A second damaging ChatGPT extension for Google Chrome has been uncovered, permitting cybercriminals to infiltrate users’ Facebook accounts by acquiring cookies. The extension was found by Guardio Labs and was downloaded over 9,000 times before being removed from the Chrome store. It was advertised through Google-sponsored search results targeting individuals interested in OpenAI’s Chat GPT4 algorithm. The malware takes advantage of the Chrome Extension API to seize session cookies, giving hackers full access to the victims’ Facebook accounts.
This discovery follows the identification of another harmful extension earlier this month, which targeted Facebook Business accounts and affected thousands of users daily. The previous malicious extension was downloaded by a minimum of 2,000 individuals per day from the Google Play app store between March 3 and March 9. When the extension gained access to a Facebook Business account, it immediately collected all relevant data, including ongoing promotions, available credit, currency, minimum billing threshold, and any linked credit facilities.
Malicious Chrome Extensions – The issue with malicious Chrome Extensions has become a growing threat in recent years, as cybercriminals increasingly exploit this popular browser platform to target unsuspecting users.

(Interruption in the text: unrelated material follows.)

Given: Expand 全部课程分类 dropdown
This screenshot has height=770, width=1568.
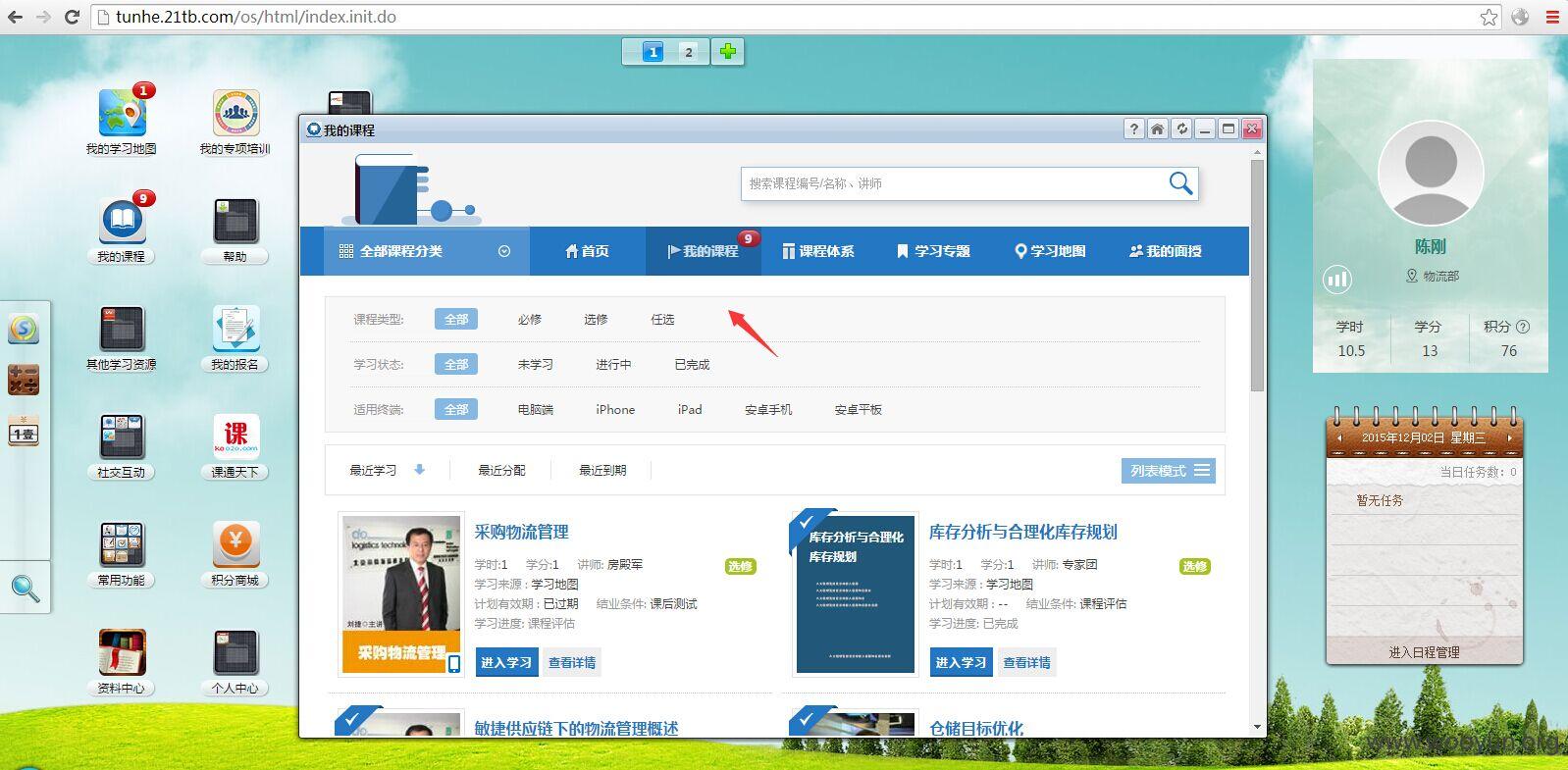Looking at the screenshot, I should [x=503, y=251].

By designing extensions that appear legitimate and useful, attackers can easily trick users into installing these malicious tools, which can then access sensitive information, hijack accounts, or even control users’ online activities. The discovery of harmful ChatGPT extensions is just one example of this alarming trend. As a result, both users and developers must remain vigilant and exercise caution when installing and using browser extensions.